# cold. says it is -1 degrees.



## bribrius (May 5, 2007)

brrrrrr.
good thing i dont have a diesel.


(just kidding guys dont want to start anything)


----------



## SnoFarmer (Oct 15, 2004)

http://www.albinoblacksheep.com/flash/posting

Watch, listen & learn.

:waving:


----------



## Milwaukee (Dec 28, 2007)

Well bus is diesel so I was hope that they couldn't start today because it was 0o degree but it finally start.

And I know they use engine block heater so I wish power was shut down so electric to heater stop then this morning they couldn't start but it will never happen because they have fence that are 12 feet tall plus have camera.
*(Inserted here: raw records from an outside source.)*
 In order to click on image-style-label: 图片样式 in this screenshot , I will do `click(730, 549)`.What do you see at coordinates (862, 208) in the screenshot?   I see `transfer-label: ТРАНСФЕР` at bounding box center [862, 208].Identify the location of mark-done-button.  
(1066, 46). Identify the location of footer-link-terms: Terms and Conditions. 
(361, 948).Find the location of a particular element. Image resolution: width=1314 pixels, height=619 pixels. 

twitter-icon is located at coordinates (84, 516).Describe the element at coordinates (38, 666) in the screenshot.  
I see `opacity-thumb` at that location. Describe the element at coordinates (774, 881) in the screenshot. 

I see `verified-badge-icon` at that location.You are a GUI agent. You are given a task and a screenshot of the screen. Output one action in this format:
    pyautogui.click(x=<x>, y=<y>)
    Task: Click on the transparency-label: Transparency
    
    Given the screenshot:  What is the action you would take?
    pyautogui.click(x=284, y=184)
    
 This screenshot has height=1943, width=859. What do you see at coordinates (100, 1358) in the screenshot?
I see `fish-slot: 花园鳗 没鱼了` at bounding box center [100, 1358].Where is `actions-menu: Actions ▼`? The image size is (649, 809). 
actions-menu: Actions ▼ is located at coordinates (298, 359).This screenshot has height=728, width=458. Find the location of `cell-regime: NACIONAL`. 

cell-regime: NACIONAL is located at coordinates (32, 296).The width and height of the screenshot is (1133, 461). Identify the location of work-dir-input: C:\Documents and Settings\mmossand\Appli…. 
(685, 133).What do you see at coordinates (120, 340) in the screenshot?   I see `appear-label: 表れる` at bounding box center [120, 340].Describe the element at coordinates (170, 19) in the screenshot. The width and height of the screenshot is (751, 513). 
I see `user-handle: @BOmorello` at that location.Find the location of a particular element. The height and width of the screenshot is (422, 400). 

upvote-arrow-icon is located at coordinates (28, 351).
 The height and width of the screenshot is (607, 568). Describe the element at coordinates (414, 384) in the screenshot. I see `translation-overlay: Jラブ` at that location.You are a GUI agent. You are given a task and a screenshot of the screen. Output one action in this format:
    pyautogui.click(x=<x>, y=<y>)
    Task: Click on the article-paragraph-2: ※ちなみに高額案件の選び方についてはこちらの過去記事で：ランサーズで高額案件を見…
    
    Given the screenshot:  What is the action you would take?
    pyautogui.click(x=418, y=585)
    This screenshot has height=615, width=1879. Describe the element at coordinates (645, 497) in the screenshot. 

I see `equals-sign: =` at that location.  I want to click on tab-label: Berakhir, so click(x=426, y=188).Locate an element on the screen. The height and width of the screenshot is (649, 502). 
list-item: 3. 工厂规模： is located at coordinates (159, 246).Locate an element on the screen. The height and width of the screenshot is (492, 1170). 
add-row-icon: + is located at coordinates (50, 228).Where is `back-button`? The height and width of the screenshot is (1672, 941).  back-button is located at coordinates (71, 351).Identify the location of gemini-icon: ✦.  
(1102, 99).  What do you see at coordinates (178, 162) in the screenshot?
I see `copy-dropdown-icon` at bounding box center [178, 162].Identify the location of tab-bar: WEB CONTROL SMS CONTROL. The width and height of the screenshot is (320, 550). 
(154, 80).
I wish tomorrow it will be -10 that what they won't open bus garage if it got that -10 they will say no bus today so close it.


----------



## bribrius (May 5, 2007)

SnoFarmer;477046 said:


> http://www.albinoblacksheep.com/flash/posting
> 
> Watch, listen & learn.
> 
> :waving:


lol. i will give that one to you sno. you got me.


----------



## SnoFarmer (Oct 15, 2004)

**** ***:waving:

If you're worried about the beer freezing.........................
Just bring it inside.


----------



## iceyman (Mar 1, 2007)

nice job sno hilariouswesport


----------